* Required action *
Once you find the line with "Home (17, 79)" in the entries below, return exactly every line from it through the line with "Style (16, 340)".

(Saved entries)
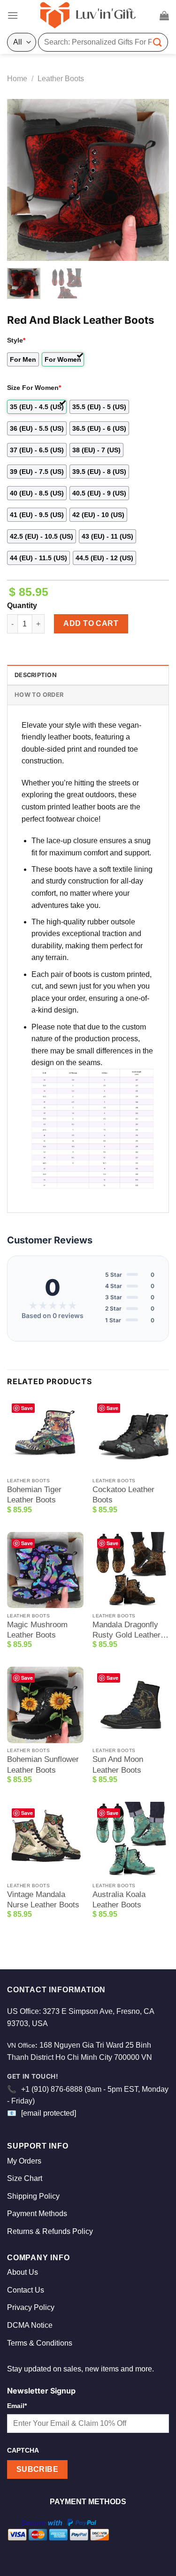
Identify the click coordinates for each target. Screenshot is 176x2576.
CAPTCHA (23, 2450)
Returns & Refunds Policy (50, 2231)
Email (17, 2405)
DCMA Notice (30, 2325)
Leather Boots (61, 79)
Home (17, 79)
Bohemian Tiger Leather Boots (34, 1494)
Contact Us (25, 2290)
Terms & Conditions (39, 2343)
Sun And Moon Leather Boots (117, 1764)
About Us (22, 2272)
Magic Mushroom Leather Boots (37, 1629)
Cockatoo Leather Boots (123, 1494)
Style (16, 340)
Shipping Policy (33, 2196)
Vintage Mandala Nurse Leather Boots (43, 1899)
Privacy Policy (30, 2307)
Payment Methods (37, 2214)
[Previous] (22, 180)
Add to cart (90, 623)
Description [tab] (36, 674)
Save (27, 1407)
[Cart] (164, 15)
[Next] (153, 180)
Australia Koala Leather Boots (118, 1899)
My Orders (24, 2161)
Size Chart (24, 2178)
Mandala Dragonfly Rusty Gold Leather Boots (126, 1630)
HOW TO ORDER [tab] (39, 694)
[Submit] (157, 42)
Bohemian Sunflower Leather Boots (43, 1764)
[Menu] (12, 15)
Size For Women (34, 387)
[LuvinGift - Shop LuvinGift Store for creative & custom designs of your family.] (88, 15)
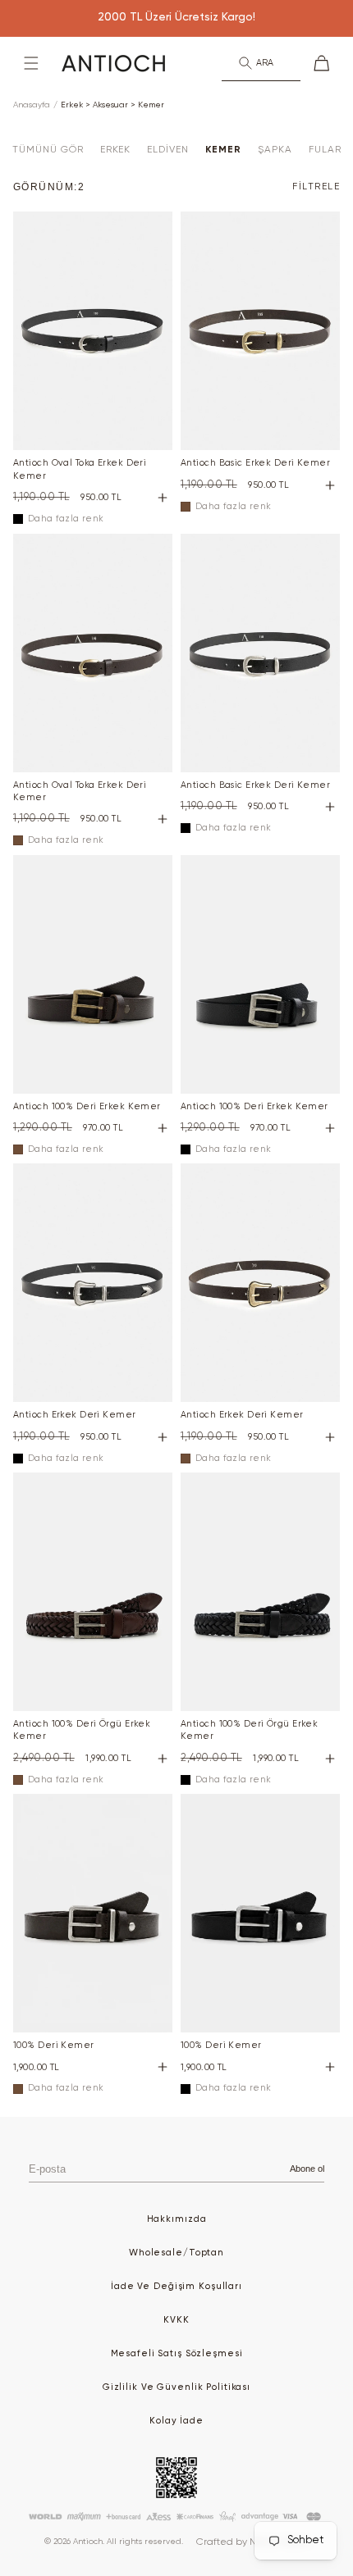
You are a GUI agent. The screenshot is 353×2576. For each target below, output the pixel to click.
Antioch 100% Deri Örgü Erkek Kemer (81, 1730)
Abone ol (307, 2168)
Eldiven (168, 150)
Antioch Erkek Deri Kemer (74, 1414)
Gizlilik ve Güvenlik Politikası (176, 2387)
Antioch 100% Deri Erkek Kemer (87, 1106)
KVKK (176, 2319)
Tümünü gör (48, 150)
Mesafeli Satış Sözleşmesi (177, 2353)
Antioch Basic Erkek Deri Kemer (255, 462)
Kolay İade (176, 2420)
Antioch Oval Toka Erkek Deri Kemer (79, 469)
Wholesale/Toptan (176, 2252)
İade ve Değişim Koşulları (176, 2286)
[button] (31, 63)
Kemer (223, 150)
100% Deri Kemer (53, 2045)
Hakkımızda (177, 2218)
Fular (325, 150)
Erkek (115, 150)
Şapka (275, 150)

* Answer section *
Home (17, 79)
Bohemian Tiger Leather Boots (34, 1494)
Contact Us (25, 2290)
Terms & Conditions (39, 2343)
Sun And Moon Leather Boots (117, 1764)
About Us (22, 2272)
Magic Mushroom Leather Boots (37, 1629)
Cockatoo Leather Boots (123, 1494)
Style (16, 340)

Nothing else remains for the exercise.